Industrie/Négoce

71 % des artisans trouvent indispensable un libre-service dans un négoce

Mots clés : Artisanat - Distribution

A l’occasion d’une conférence sur le libre-service organisée par Négoce le 6 juillet 2017, Cohésium a présenté les conclusions d’un sondage réalisé auprès de 200 clients professionnels. Voici, en avant-première, les principaux enseignements de cette enquête.

La conversion du négoce au libre-service a pris du temps. Beaucoup même. Car si le libre-service est apparu en 1916 aux Etats-Unis, à Memphis, il a fallu attendre 1968 pour découvrir le premier concept dédié au bricolage et à la quincaillerie imaginé par Leroy Merlin dans son magasin de Noeux-les-Mines (Pas-de-Calais) ; 1982 pour voir le groupe Balitrand étrenner ce format de vente dans son agence cannoise; et 1998 pour que Saint-Gobain Distribution Bâtiment inaugure la première enseigne de « cash and carry » du secteur, La Plateforme du bâtiment.

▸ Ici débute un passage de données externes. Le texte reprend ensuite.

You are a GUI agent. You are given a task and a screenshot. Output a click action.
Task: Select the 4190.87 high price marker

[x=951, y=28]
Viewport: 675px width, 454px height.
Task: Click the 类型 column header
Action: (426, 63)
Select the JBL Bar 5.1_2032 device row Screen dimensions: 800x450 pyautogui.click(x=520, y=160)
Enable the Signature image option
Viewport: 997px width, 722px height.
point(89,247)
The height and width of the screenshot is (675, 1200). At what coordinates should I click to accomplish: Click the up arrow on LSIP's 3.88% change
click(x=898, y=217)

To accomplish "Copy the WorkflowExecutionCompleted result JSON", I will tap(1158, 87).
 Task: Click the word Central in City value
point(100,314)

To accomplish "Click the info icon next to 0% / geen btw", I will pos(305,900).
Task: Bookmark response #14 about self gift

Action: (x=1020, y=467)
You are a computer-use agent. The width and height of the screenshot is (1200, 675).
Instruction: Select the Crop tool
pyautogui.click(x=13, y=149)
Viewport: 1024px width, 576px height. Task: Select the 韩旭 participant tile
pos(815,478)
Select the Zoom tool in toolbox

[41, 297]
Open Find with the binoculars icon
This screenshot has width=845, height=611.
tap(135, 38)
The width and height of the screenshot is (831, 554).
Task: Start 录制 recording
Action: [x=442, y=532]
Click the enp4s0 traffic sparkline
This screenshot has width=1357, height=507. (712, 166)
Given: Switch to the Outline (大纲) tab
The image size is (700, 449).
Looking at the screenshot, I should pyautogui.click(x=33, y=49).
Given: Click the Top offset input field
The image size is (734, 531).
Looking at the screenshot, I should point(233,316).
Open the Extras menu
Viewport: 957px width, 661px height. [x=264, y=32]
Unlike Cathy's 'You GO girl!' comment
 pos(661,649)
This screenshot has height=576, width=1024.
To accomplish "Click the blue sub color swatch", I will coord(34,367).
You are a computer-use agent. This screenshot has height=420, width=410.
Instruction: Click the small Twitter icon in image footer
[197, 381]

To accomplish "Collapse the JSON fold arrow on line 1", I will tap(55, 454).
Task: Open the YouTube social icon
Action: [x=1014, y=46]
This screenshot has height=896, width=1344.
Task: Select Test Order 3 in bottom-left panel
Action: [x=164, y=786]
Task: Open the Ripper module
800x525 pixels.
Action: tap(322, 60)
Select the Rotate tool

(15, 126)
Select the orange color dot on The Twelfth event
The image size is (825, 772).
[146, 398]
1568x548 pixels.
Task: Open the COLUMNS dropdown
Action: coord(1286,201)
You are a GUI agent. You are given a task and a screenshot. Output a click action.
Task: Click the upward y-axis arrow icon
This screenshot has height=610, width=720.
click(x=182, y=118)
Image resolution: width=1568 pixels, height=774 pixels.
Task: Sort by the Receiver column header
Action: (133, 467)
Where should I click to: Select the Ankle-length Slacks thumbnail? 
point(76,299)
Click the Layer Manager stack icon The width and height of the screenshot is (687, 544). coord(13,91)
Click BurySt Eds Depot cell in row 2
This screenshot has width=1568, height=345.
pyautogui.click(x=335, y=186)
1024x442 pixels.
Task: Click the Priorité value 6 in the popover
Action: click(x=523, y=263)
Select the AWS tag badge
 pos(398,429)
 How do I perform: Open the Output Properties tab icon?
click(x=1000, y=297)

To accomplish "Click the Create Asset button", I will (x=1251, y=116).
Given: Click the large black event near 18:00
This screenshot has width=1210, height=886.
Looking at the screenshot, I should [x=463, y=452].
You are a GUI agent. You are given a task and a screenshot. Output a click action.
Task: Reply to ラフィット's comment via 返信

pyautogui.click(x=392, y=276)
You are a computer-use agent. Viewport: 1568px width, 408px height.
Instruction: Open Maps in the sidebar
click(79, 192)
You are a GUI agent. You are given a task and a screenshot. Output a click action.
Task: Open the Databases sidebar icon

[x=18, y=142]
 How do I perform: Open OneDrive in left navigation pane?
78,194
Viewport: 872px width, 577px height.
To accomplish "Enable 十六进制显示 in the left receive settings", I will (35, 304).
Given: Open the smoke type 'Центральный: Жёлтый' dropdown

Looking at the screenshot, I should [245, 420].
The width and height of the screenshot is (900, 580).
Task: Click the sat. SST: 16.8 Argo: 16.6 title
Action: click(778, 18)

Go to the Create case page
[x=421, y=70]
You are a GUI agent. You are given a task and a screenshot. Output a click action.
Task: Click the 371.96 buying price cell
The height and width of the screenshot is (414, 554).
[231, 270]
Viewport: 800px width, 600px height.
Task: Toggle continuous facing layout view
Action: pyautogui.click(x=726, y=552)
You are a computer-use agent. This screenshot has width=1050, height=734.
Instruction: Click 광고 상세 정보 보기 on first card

Depuis, facteur de marge et d’image de marque, ce format s’est fortement développé chez les généralistes tout comme chez les spécialistes. Il fait même désormais partie du savoir-faire du négoce. Mais qu’en pensent les clients professionnels ? A l’occasion d’une conférence sur le libre-service organisée par Négoce le 6 juillet 2017, la société d’études marketing Cohésium a présenté les résultats d’un sondage, réalisé auprès de 200 artisans, forts intéressants.

 

Surtout pour du dépannage

 

Premier enseignement. Si un tiers des artisans et des professionnels n’achètent qu’en libre-service, ils sont 71 % à considérer cet espace de vente comme indispensable dans un négoce. Les raisons ? Il permet de gagner du temps pour 55 % des sondés (64 % pour les plombiers) ; il permet de toucher voir de tester les produits pour 39 % des clients consultés (52 % pour les maçons et 48 % pour les plombier) ; il est pratique pour 31 % des interrogés (37 % pour les électriciens, 40 % pour les maçons).

Deuxième enseignement. Si 55,5% des compagnons achètent au moins une fois par semaine en LS, c’est dans trois quarts des cas pour du dépannage (produit manquant, oubli de commande). Ils achètent prioritairement des consommables-visserie-fixations (52 %), puis des outils à main (32 %), de la quincaillerie générale (25 %) et enfin de l’outillage électroportatif (14%).

 

Des marques et des prix bas

 

Troisième enseignement. Si le choix de produit en libre-service est convenable pour plus de deux tiers des sondés (67 %), ils sont 26 % a être peu satisfaits et 5 % insatisfaits. Parmi eux, 10 % d’entre eux souhaiteraient un élargissement de l’offre d’outils à main et 8 % plus de consommables-visserie-fixations.

Quatrième enseignement. Le prix élevé est l’inconvénient majeur le plus fréquemment cité (15 %) suivi du manque de stock (13 %), du manque de conseil (12 %) et du temps d’attente au caisse (8 %).